(Beginning of Supplied data)

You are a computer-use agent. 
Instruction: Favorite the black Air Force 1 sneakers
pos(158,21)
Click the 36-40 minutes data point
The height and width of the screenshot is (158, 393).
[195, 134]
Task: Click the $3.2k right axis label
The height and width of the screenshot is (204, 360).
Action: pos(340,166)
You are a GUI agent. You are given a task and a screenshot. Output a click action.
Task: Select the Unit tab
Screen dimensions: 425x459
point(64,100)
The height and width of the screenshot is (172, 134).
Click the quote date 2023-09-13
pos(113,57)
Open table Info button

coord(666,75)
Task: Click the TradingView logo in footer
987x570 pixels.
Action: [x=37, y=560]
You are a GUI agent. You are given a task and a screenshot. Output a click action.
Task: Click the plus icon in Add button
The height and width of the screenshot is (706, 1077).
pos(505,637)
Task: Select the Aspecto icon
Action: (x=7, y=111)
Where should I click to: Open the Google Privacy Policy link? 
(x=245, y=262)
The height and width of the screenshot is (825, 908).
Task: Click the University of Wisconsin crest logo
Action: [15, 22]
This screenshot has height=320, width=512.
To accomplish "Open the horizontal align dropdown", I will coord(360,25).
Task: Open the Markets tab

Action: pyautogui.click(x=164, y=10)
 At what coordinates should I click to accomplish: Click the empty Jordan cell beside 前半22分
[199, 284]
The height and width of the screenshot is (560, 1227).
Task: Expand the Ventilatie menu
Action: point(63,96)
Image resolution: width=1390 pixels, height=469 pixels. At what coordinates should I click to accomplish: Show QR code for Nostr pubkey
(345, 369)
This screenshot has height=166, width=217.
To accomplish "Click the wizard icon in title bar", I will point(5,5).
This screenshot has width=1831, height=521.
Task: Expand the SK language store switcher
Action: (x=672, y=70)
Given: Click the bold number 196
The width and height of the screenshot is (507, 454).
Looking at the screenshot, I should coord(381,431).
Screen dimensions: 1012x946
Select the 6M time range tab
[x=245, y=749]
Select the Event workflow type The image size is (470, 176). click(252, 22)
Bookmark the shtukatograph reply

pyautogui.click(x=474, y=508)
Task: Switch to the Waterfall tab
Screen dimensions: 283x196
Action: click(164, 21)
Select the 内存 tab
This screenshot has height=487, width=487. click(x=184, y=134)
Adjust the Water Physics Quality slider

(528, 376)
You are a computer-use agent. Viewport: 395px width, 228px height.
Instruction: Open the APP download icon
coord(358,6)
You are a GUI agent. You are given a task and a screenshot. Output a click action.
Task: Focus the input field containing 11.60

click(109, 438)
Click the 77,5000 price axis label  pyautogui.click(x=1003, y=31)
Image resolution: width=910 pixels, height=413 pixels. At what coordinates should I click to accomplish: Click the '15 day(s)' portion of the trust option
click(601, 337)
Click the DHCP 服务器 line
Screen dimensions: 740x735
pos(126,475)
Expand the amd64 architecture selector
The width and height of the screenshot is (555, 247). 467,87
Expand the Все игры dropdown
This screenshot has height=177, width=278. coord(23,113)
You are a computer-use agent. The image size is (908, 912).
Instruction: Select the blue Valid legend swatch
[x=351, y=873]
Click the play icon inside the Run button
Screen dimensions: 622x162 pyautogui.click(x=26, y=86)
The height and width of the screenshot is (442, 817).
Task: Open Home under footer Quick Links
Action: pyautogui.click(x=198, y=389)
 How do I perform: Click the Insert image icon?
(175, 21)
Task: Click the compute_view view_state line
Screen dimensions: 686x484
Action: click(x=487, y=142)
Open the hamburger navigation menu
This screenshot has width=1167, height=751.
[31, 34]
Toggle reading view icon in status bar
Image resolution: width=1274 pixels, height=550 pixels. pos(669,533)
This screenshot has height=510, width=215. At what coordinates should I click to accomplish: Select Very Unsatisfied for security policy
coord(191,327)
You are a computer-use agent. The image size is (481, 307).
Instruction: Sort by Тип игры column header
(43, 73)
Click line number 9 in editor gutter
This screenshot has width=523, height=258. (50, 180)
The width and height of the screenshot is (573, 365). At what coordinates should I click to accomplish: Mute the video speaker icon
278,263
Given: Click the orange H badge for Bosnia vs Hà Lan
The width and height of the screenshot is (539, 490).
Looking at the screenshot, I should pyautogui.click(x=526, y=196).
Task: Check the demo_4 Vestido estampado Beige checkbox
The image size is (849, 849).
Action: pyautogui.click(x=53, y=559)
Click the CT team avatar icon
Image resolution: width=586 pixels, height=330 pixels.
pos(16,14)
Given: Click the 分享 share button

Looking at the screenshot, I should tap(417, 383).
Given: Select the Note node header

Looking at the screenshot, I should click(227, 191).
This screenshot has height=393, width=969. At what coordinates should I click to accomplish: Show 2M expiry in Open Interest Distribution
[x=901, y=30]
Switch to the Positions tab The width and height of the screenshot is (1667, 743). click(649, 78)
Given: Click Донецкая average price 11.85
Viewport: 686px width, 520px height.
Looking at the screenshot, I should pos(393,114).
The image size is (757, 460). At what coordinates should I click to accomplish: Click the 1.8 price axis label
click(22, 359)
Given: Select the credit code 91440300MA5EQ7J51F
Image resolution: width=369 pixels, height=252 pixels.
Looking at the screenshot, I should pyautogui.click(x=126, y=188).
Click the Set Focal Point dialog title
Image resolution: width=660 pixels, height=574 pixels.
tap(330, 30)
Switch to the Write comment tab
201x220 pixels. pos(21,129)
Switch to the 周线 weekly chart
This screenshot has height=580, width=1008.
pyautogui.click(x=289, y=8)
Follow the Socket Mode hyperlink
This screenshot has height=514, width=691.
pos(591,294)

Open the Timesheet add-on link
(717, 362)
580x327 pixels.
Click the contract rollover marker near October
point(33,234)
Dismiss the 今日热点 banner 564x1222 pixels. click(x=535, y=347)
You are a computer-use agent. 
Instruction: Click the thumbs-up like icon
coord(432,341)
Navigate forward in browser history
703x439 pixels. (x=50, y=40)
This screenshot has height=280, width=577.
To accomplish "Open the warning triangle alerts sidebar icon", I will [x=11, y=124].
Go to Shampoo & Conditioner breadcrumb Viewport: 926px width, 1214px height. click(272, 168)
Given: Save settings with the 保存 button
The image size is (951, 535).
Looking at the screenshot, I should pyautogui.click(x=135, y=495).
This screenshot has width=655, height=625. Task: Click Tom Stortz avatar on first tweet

(End of Supplied data)

- [What is expected] Set down exactly, and only, the lines of the data above from the line containing "Click the Set Focal Point dialog title" through the last one.

- [Response to this task]
Click the Set Focal Point dialog title
Image resolution: width=660 pixels, height=574 pixels.
tap(330, 30)
Switch to the Write comment tab
201x220 pixels. pos(21,129)
Switch to the 周线 weekly chart
This screenshot has height=580, width=1008.
pyautogui.click(x=289, y=8)
Follow the Socket Mode hyperlink
This screenshot has height=514, width=691.
pos(591,294)

Open the Timesheet add-on link
(717, 362)
580x327 pixels.
Click the contract rollover marker near October
point(33,234)
Dismiss the 今日热点 banner 564x1222 pixels. click(x=535, y=347)
You are a computer-use agent. 
Instruction: Click the thumbs-up like icon
coord(432,341)
Navigate forward in browser history
703x439 pixels. (x=50, y=40)
This screenshot has height=280, width=577.
To accomplish "Open the warning triangle alerts sidebar icon", I will [x=11, y=124].
Go to Shampoo & Conditioner breadcrumb Viewport: 926px width, 1214px height. click(272, 168)
Given: Save settings with the 保存 button
The image size is (951, 535).
Looking at the screenshot, I should pyautogui.click(x=135, y=495).
This screenshot has width=655, height=625. Task: Click Tom Stortz avatar on first tweet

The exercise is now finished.